> [INSTRUCTIONS TO FOLLOW]:
Report back each line of the records that contains the string "chat".

== Segment start ==

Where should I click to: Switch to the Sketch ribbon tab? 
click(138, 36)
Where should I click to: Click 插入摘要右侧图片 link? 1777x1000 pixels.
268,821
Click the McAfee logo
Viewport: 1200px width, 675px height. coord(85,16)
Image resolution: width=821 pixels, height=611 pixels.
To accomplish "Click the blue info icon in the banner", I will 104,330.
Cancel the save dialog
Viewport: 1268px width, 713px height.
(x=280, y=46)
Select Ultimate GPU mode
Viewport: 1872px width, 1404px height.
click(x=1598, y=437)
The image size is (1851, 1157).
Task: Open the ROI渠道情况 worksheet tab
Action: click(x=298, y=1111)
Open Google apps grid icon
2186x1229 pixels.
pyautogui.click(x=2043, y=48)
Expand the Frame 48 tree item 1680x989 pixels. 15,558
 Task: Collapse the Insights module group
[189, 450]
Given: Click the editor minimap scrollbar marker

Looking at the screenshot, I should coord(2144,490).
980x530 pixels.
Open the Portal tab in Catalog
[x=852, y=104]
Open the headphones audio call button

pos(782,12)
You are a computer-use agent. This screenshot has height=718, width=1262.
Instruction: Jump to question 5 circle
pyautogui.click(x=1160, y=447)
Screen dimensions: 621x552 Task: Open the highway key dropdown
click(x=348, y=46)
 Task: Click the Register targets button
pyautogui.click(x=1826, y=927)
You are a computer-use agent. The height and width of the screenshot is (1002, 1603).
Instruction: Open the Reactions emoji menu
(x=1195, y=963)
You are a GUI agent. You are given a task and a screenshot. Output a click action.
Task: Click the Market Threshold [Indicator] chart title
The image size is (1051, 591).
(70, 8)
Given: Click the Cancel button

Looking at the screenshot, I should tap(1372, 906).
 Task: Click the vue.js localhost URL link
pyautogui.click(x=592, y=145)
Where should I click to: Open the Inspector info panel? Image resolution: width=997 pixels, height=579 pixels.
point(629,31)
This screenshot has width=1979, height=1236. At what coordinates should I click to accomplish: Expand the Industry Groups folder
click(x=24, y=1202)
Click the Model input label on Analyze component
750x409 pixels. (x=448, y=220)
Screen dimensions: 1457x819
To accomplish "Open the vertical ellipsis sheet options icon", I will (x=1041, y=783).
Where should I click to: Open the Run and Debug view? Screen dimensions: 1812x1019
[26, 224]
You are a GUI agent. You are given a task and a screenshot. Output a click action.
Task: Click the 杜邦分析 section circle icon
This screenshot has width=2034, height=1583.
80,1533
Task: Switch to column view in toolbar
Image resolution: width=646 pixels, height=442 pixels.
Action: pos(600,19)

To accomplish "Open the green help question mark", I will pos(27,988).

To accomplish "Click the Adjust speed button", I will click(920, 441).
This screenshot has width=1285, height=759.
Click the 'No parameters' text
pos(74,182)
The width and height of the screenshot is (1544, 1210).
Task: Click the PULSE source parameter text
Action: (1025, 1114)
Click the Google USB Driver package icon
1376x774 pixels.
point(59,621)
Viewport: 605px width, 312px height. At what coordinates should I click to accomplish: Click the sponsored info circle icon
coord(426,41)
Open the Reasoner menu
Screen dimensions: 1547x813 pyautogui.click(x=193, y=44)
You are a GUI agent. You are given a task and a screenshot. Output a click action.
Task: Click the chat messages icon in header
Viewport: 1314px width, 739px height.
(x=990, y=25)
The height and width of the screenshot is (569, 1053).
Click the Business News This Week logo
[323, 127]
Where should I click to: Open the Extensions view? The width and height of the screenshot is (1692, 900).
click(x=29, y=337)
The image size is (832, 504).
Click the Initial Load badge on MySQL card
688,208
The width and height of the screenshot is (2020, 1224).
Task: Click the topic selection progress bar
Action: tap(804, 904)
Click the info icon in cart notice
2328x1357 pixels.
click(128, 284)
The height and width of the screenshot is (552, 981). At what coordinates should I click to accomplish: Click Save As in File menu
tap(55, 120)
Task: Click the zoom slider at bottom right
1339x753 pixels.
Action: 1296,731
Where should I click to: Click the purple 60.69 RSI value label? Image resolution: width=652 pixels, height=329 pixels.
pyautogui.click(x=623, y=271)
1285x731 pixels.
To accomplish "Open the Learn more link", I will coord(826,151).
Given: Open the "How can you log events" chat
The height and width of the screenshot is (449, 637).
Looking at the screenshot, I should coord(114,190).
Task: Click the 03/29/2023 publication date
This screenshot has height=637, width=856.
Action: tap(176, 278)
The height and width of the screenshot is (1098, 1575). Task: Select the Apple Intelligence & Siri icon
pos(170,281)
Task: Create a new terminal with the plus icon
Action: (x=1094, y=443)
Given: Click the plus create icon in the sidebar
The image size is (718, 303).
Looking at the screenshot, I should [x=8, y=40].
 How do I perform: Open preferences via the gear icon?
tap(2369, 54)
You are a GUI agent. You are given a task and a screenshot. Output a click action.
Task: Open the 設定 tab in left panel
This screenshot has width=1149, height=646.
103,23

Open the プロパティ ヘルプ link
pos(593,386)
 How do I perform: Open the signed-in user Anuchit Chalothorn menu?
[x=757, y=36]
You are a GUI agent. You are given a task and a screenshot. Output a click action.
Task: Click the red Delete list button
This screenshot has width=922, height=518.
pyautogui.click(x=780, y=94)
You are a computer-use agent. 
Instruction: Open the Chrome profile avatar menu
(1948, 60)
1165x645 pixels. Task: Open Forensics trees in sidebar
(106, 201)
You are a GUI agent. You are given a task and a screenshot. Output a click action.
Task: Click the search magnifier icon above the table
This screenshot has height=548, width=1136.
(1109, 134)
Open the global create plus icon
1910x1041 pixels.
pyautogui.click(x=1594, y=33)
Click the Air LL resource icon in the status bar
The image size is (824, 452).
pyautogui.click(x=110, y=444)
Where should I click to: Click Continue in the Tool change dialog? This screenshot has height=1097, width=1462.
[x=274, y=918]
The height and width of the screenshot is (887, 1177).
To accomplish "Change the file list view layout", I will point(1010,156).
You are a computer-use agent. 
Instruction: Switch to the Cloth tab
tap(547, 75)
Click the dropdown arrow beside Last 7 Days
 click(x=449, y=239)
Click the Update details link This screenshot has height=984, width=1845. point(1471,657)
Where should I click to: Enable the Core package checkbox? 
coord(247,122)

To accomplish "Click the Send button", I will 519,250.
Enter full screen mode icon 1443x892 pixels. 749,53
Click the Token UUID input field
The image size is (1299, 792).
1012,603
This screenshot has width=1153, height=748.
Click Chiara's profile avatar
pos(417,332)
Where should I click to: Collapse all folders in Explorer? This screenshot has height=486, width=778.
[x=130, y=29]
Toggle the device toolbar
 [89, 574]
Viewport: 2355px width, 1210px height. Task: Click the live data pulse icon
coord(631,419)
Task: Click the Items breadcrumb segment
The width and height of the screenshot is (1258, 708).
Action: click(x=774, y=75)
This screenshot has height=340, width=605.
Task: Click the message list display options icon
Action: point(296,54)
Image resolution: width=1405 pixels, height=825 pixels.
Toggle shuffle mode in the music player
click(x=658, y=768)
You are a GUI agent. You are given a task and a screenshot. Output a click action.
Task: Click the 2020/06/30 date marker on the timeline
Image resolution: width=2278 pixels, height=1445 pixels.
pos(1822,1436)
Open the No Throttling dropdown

== Segment end ==

> [TASK OUTPUT]:
Task: Click the chat messages icon in header
Given: Open the "How can you log events" chat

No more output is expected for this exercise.